Anche i forti segnali di crisi che stanno investendo l’economia tedesca non lasciano presagire nulla di buono. Soprattutto per l'economia triveneta, anello fondamentale della filiera lunga della Germania. Sappiamo tutti che è la Germania che traina economicamente (e forse non solo…) l’Europa, è interesse di tutti, in questa fase soprattutto, che quel Paese funzioni bene dal punto di vista sociale ed economico. Anche i dati recenti dell’occupazione non sono affatto male, ma anche qui gli scenari futuri sono preoccupanti. 

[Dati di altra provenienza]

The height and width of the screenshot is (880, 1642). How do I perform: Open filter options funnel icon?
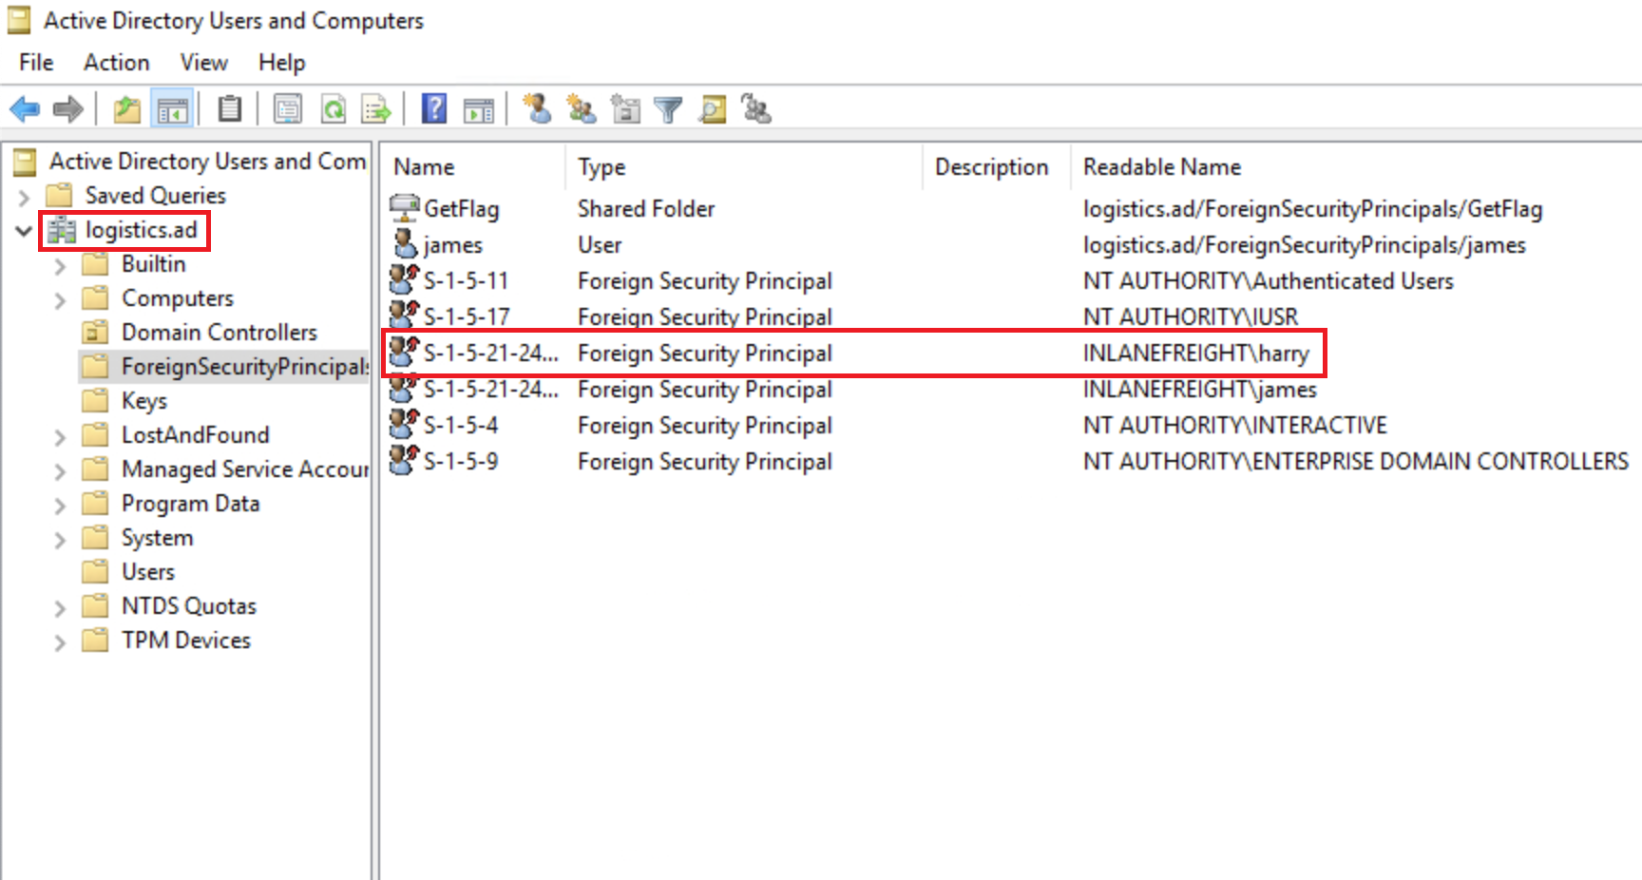coord(668,109)
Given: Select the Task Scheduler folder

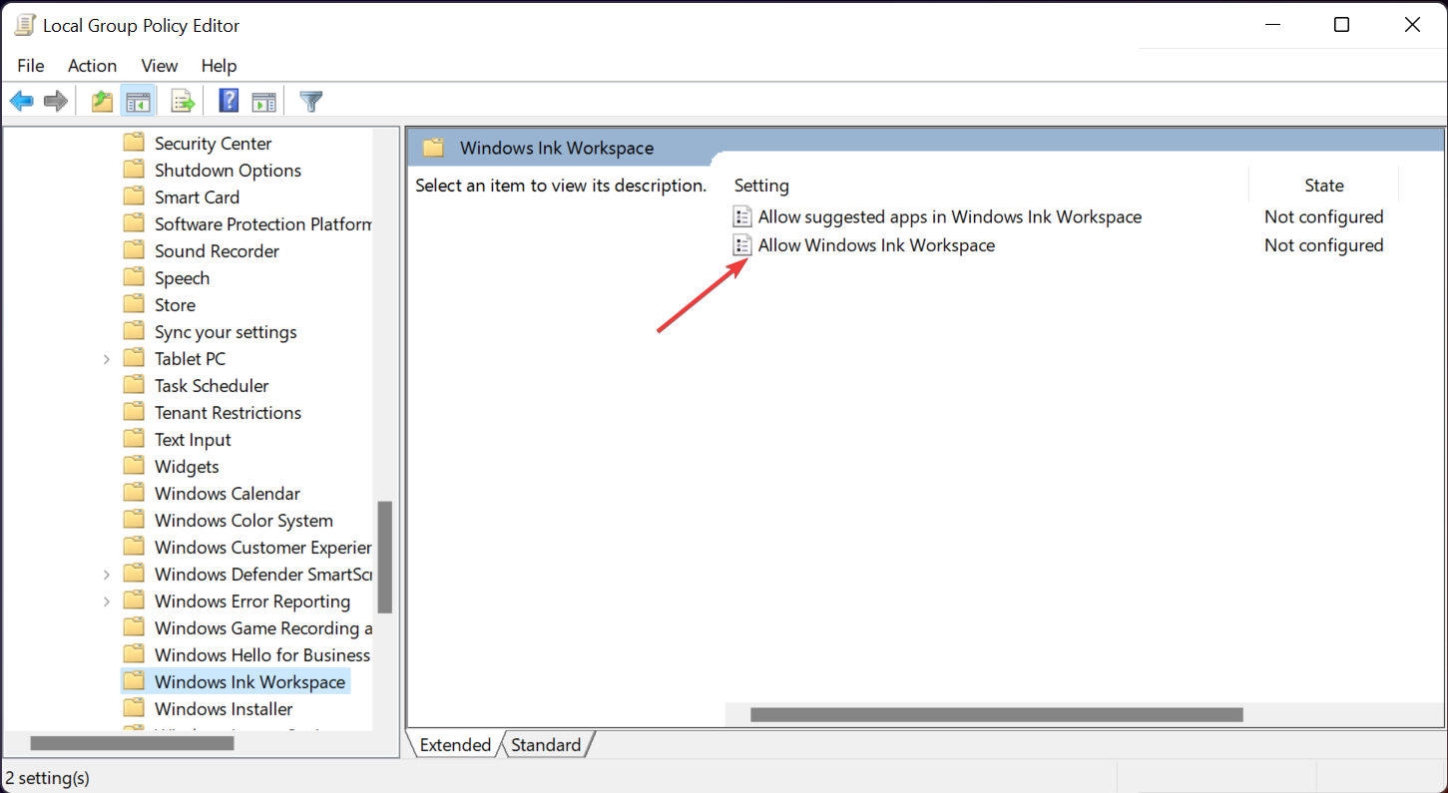Looking at the screenshot, I should [x=211, y=384].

Se non arrivano correntemente materie prime, se i costi dell’energia volano va da sé che a fatturati superiori rispetto al passato il guadagno evidentemente cala per l’aumento dei costi. È chiaro, quindi. anche a un ragazzino delle scuole superiori che occorre una politica industriale europea concertata, forte e determinata, un piano programmatico in grado di garantire futuro, di assicurare occupazione, di ridare a questo nostro Vecchio Continente nuovo slancio, lo definirei “giovanile”. Ma per fare ciò va da sé che serve una nuova coscienza che parta dal basso per giungere alle alte sfere. 

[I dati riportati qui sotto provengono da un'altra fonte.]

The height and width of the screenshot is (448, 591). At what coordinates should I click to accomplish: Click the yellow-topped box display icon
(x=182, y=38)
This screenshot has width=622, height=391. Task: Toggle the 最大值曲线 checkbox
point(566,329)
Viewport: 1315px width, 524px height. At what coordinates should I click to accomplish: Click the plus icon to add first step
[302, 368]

La prima cosa da fare in Italia è andare a votare il 25 settembre. Dico NO a lettere cubitali all’astensionismo. Domenica 25 settembre si deve andare alle urne. Votiamo chi riteniamo migliore a governare o, magari, il “meno peggio”, o se proprio non troviamo nemmeno il “meno peggio” lasciamo scheda bianca, è un segnale di astensione del tutto differente dal non recarsi alle urne.

Daniele Damele

Daniele Damele

Possiamo, però, fare di più: chiedere, direttamente, o attraverso le associazioni, i partiti, il mondo sindacale e delle categorie economiche, il volontariato, cosa desideriamo avere dai politici che governano l’Italia. Personalmente ripeterò a ognuno di loro che, a mio avviso, occorre un piano di politica industriale che riprenda Industry 4.0, metta l’Uomo al centro, favorisca un generale operoso benessere sociale ed economico agli italiani. 

È il momento di far sentire la propria voce, facciamolo con decisione e rispetto, ognuno per la sua parte e il suo ruolo ricordandoci chiaramente che il ruolo di elettore è indubbiamente del tutto rilevante. Ergo: buon voto a Tutti noi, buon futuro Italia, lo meriti per tutti gli italiani.